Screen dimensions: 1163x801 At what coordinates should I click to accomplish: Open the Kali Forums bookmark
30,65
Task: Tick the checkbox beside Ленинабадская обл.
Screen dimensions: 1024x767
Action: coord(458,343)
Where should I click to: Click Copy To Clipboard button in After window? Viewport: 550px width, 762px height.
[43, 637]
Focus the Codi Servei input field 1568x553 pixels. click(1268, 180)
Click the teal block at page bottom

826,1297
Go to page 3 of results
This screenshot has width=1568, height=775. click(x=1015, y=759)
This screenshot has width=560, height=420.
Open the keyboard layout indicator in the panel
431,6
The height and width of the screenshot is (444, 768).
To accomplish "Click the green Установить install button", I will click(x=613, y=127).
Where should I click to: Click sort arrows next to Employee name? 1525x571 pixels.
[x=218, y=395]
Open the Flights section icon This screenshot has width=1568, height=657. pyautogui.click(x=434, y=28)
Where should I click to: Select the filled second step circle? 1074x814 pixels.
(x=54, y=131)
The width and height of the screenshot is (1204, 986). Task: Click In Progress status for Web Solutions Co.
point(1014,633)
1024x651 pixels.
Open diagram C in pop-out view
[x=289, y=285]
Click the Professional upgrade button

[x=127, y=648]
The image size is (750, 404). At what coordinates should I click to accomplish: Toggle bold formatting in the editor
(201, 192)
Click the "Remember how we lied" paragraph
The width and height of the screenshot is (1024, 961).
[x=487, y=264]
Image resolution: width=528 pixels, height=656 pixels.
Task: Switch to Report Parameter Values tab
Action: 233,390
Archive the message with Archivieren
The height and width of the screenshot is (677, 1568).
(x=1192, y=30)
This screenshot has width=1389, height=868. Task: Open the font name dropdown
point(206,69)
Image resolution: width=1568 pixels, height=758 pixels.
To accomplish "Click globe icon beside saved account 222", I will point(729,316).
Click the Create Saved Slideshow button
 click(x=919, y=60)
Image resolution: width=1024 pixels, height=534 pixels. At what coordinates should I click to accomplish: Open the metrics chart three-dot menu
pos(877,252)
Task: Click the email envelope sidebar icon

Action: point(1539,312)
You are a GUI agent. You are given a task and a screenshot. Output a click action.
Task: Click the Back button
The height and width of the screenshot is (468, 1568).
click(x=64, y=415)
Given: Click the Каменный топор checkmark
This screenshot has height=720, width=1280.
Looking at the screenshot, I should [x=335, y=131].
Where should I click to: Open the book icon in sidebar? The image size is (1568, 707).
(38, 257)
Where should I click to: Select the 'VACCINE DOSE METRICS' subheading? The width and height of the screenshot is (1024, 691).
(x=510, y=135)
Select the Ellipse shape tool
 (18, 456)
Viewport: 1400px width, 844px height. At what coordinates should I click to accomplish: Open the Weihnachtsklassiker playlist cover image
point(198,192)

──────

Find "beside" in the data above. Report each line where it appears.

Task: Tick the checkbox beside Ленинабадская обл.
To accomplish "Click globe icon beside saved account 222", I will point(729,316).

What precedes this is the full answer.